Refira-se que, como é seu direito, José Sócrates optou por não abordar o que diz serem empréstimos de Carlos Santos Silva nas suas declarações iniciais no julgamento da Operação Marquês. Se Sócrates optar por ficar em silêncio, o tribunal coletivo poderá ter em consideração estas declarações na fase de inquérito para sustentar o seu veredicto final.

O salto para maio de 2015 e um Sócrates ao ataque ao MP

Demoraria cerca de seis meses até que José Sócrates voltasse a ser interrogado pelos factos apurados na investigação da Operação Marquês. No entanto, entre o primeiro e o segundo interrogatório do ex-primeiro-ministro foi uma questão de minutos na sessão de quinta-feira do julgamento. Depois da reprodução da gravação das suas declarações de novembro de 2014, o tribunal prosseguiu para o interrogatório de maio de 2015, no DCIAP.

José Sócrates estava há cerca de seis meses em prisão preventiva no Estabelecimento Prisional de Évora e desta feita teve outro tempo para se preparar. Por isso, numa diligência que desta vez teve direito a gravação em vídeo, viu-se um José Sócrates mais fiel a si mesmo: com uma postura marcadamente mais agressiva e ao ataque ao MP. Perante o procurador Rosário Teixeira e o inspetor tributário Paulo Silva, o antigo governante surgiu acompanhado pelos advogados João Araújo e Pedro Delille, num interrogatório caraterizado por um clima de forte tensão.

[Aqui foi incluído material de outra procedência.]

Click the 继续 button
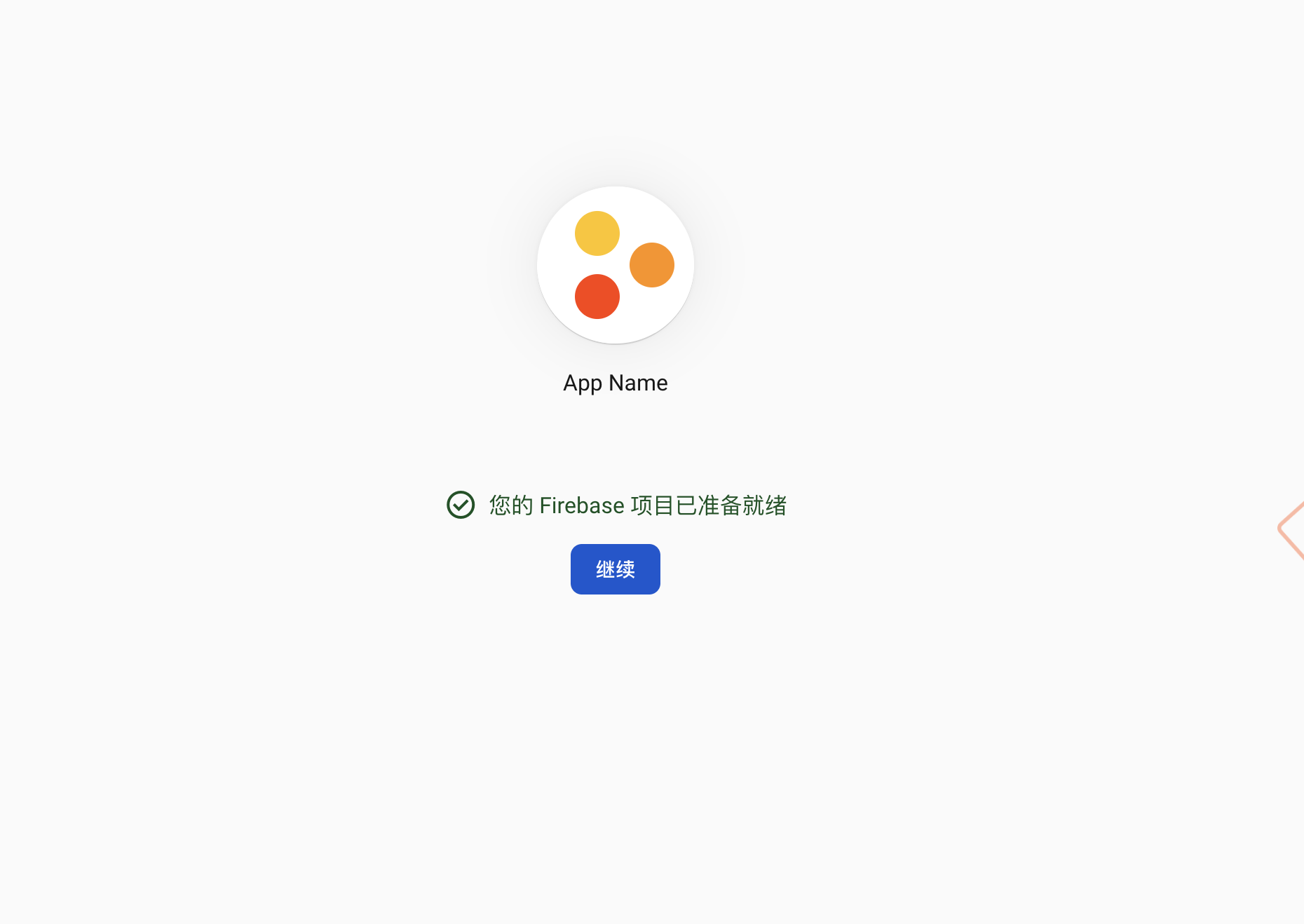1304x924 pixels. (x=616, y=569)
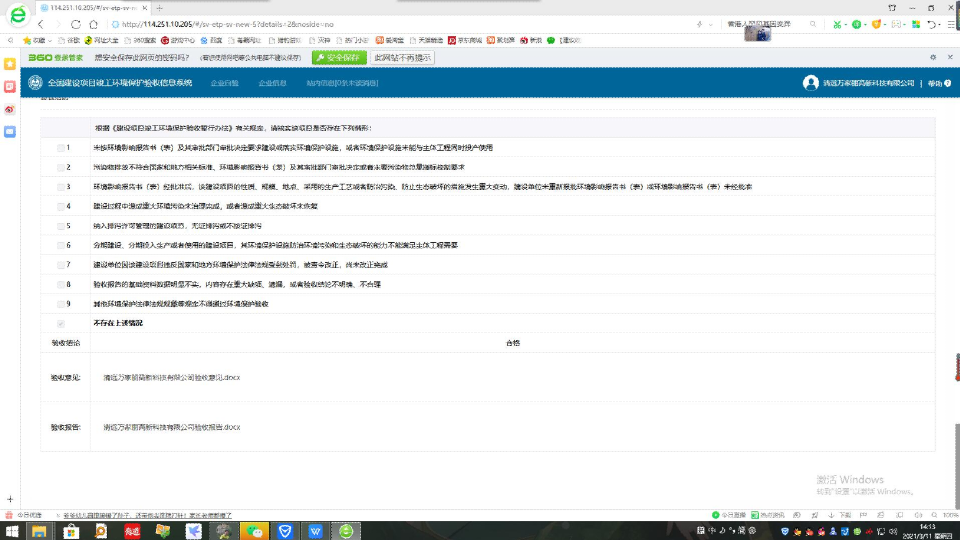The height and width of the screenshot is (540, 960).
Task: Click the page refresh icon
Action: coord(76,23)
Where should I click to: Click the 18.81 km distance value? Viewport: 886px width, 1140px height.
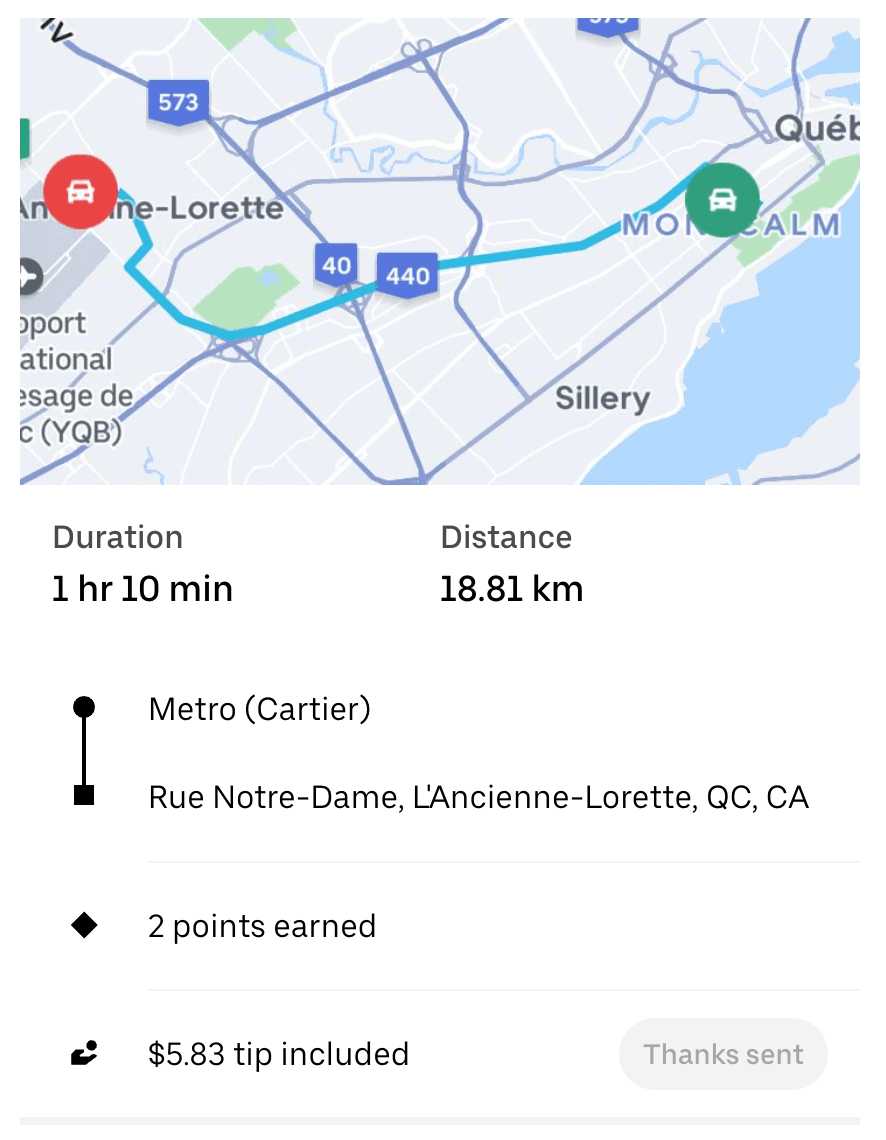click(511, 589)
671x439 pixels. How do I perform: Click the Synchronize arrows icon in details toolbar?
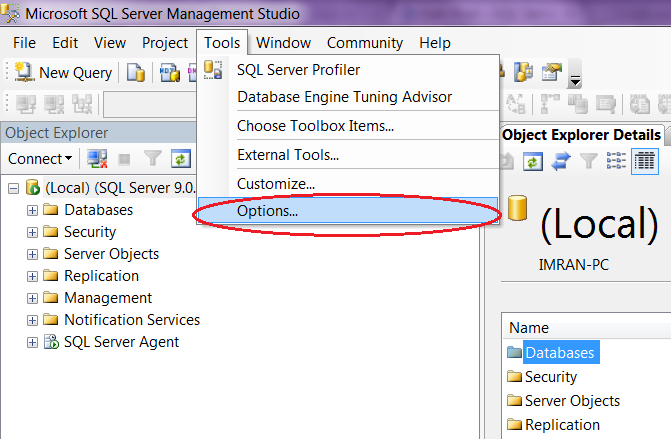[x=561, y=160]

E ainda antes que o magistrado do MP começasse com as perguntas sobre novos factos recolhidos pela investigação, Sócrates partiu para o ataque. “Estas imputações são falsas, todas elas, e não há nelas um pingo de verdade. E lamento que o Ministério Público não se interesse pela descoberta da verdade, mas que esteja mais concentrado na perseguição”, referiu o ex-primeiro-ministro, que fez questão de denunciar uma “campanha de denegrimento” da sua pessoa e que tinha efeitos políticos contra o seu partido, o PS.

"Estas imputações são falsas, todas elas, e não há nelas um pingo de verdade. E lamento que o Ministério Público não se interesse pela descoberta da verdade, mas que esteja mais concentrado na perseguição"
José Sócrates

“Gostaria que me fossem dados os elementos em que se baseiam. (…) Não são imputações de um MP consciente dos seus limites”, atirou o antigo governante, que refutou que os negócios envolvendo Carlos Santos Silva e o seu primo José Paulo Pinto de Sousa o tivessem como verdadeiro beneficiário, deixando uma garantia: “Durante 30 anos servi o meu país honestamente“.

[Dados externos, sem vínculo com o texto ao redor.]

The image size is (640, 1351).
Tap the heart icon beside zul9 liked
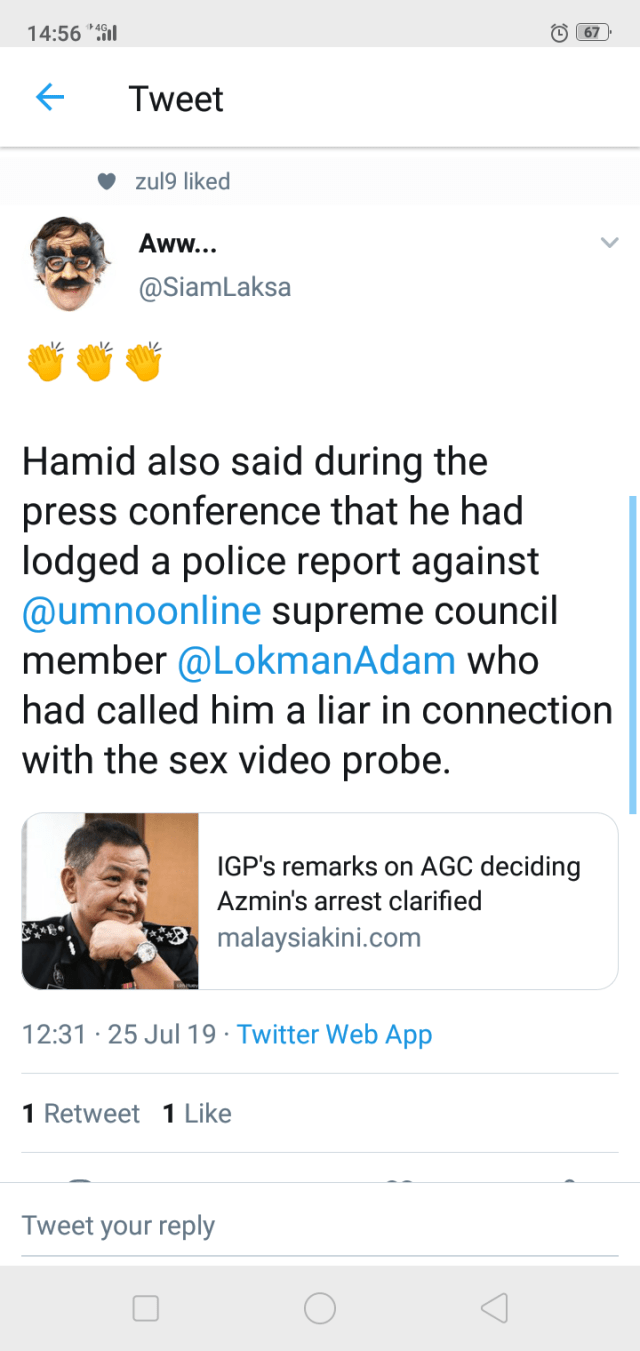pos(107,181)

As gravações dos restantes interrogatórios de José Sócrates, tanto na fase de inquérito como na fase de instrução — na qual se prolongaram por cinco dias —, deverão continuar a ser reproduzidas na próxima semana.

Porém, essa reprodução não se vai cingir às palavras do principal arguido do processo Marquês, já que, conforme a juíza Susana Seca deixou expresso em despacho, serão ouvidas as “declarações de todos os arguidos, pela ordem de identificação destes no despacho de pronúncia, sendo calendarizadas à medida que forem reproduzidas”. Segundo as contas do tribunal, será assim o rumo do julgamento até maio.